Tunisia needs to build an entirely new political society from scratch: an effective administration that can lead economic regeneration, as well as organized political parties, an independent and capable judiciary, civil society, and media organizations with national reach. Tunisians are eager for information about the experience of transition and political development elsewhere around the world, but again and again they told me of their strong pride in what their country achieved without outside help. This was not a political or ideological uprising, but above all a national movement of popular self-assertion.
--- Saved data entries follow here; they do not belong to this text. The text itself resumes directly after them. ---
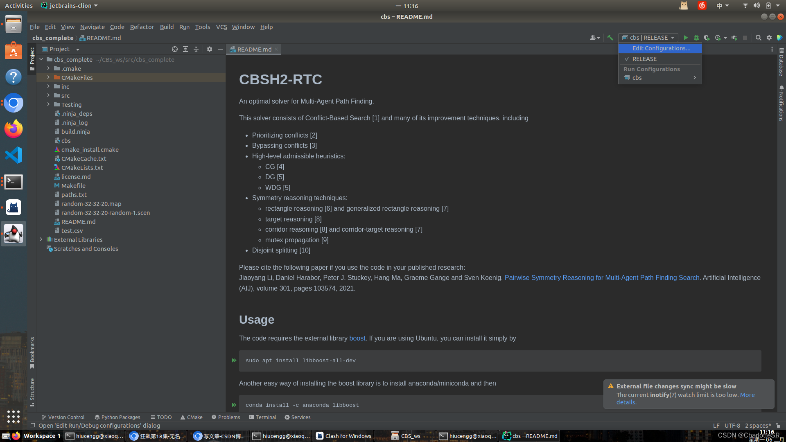The image size is (786, 442).
Task: Open the cbs | RELEASE configuration dropdown
Action: click(x=648, y=37)
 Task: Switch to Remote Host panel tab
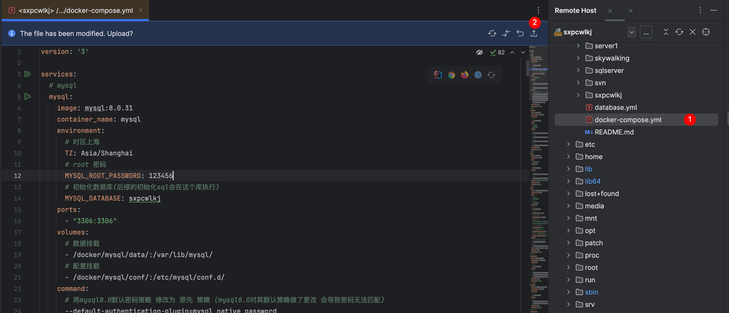pos(575,10)

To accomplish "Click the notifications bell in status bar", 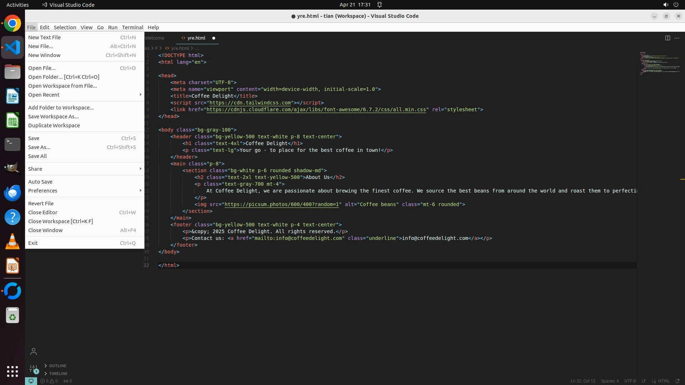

Many Tunisians scorn the European Union and particularly the most prominent member states like France and Italy for their largely uncritical relations with Ben Ali, but Europe could still play a role in offering advice from its experience of transition if requested and in providing investment to help ease Tunisia's transition to democracy. So could the United States and international institutions such as the World Bank. Finding a solution to the country's political stalemate, however, is something Tunisians will have to do for themselves.

In the best scenario, economic regeneration and political transition would reinforce each other in a virtuous cycle, leading to a political settlement that enjoys popular support and provides the stability for jobs and economic growth. Although Ben Ali's immediate circle was highly corrupt, the wider economy in Tunisia functioned fairly well; foreign diplomats are relatively sanguine about the country's economic prospects, though delivering jobs in the underdeveloped southern and inland regions will require sustained investment.

It is possible too that a charismatic leader might emerge who can mobilize the country's pride in its revolution into a consensus on national development. Most likely this would not be one of the currently known political figures, but someone younger who can more plausibly speak for the new generation that led the uprising. The biggest danger to the revolution is that the interaction of political and economic challenges will turn negative, leading to serious popular discontent after today's euphoria has subsided. It matters greatly, too, what happens in the rest of North Africa: Tunisians say they will draw confidence if they are the pioneers of a genuine democratic trend, rather than emerging as a lone democracy amid a tide of authoritarian consolidation in the region.